**Text passage**
Oka Vanga – Oka Vanga
Crazy Bird Records (CraBD006) – 26 March 2021
Their name a play on Okavango, a river delta in Botswana, South African born sepia-dusty toned vocalist and songwriter Angela Meyer and Londoner guitarist William Cox met at an open mic night and soon became a personal and professional partnership. This is Oka Vanga‘s third album, a fusion of Americana and British folk, and has them joined by ubiquitous double bassist John Parker and in-demand fiddle player Patsy Reid.
It opens in exuberantly joyful fashion with the folksy and hillbilly bounce of the cello chugging and fiddle flowing Beneath The Apple Tree, influenced by the ancient folklore of apple trees and their association with love and health and written for the aptly named Cox whilst recovering from surgery. Turning to a different tree (often planted near churches to fend off evil), those folk roots bubble up again on the tribal stomp rhythm of Bows Of Yew with its echoey whistling and the medicine show call to “hold your bows a little higher or the devil will find you”. Apparently nodding to a local legend about Hertfordshire dragon-slayer Piers Shonks being buried within the walls of St. Mary’s church in Brent Pelham, their young daughter Daisy also gets to make her musical debut on tambourine.
The mark of any Appalachian influenced album worth its salt is how long you can go without a song about alcohol, so good news that just three tracks in and we get the frisky mandolin and double bass coloured bluesy Whisky For Sorrow, shifting into social commentary territory for Seek And Run (“from the tide”) again with a tribal rhythmic pulse, here couched with a Celtic skirl. Turning to English traditional roots, Tenpenny Bit & The Crooked Crow is the first of two instrumental co-writes, this, bringing together the initial Irish jig with their own tune, summoning medieval shades and played out with mandolin lead, the other, a pairing of the traditional Blackthorn Stick & Atholl Highlanders, the former a sword dance from the northeast and, Reid taking the spotlight, the latter of self-explanatory provenance.
The longest track at just over four minutes, Johanna is Meyer’s Americana-tinged song of a mother’s love, a tribute to her late grandmother inspired by stories her father told her of how she’d unpick old jumpers and re-use the wool to make intricate quilts. They remain on old-time acoustic country for the lyrically uplifting Blue Sky In Our Veins that, with its mandolin and violin, uses colours as representing pain, loss and hope.
By way of a stylistic tangent, returning to natural imagery, the penultimate Bluebird is a jazzier acoustic affair that speaks of resilience and determination, the album ending on another ornithological note with their counted in a live recording of the trad chestnut The Cuckoo, its echoey sound and distanced vocals rumbling along on Cox’s mandolin riffs, “We’ve got stars above our head and stars beneath our feet”, sings Meyer, a fine summation of this stellar album.

**Exercise objective**
Reproduce the passage of the album review between "Oka Vanga –" and "player Patsy Reid.", inclusive, with its wording unchanged.

**Input data**
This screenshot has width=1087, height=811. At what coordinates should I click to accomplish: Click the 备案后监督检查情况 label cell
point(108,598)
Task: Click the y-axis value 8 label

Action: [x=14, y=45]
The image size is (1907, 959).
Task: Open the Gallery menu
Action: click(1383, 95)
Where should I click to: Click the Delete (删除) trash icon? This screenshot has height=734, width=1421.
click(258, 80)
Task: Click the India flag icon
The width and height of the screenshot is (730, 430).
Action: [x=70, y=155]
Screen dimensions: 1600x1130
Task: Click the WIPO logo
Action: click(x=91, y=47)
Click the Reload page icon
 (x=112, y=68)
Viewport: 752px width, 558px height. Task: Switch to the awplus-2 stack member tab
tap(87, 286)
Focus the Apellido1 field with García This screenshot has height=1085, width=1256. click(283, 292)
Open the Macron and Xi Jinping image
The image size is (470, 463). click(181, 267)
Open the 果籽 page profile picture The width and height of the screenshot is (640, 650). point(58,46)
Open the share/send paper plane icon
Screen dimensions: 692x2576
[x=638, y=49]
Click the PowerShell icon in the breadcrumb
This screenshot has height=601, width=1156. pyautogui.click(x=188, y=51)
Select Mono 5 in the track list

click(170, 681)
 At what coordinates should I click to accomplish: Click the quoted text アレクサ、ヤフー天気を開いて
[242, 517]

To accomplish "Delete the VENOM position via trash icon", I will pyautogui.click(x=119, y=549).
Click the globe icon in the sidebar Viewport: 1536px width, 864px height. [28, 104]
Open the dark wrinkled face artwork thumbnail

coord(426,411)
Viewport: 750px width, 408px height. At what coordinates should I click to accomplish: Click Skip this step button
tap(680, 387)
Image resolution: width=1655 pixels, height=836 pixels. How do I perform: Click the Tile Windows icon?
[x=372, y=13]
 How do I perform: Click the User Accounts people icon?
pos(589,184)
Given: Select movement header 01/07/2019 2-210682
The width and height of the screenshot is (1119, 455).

**Task output**
Oka Vanga – Oka Vanga
Crazy Bird Records (CraBD006) – 26 March 2021
Their name a play on Okavango, a river delta in Botswana, South African born sepia-dusty toned vocalist and songwriter Angela Meyer and Londoner guitarist William Cox met at an open mic night and soon became a personal and professional partnership. This is Oka Vanga‘s third album, a fusion of Americana and British folk, and has them joined by ubiquitous double bassist John Parker and in-demand fiddle player Patsy Reid.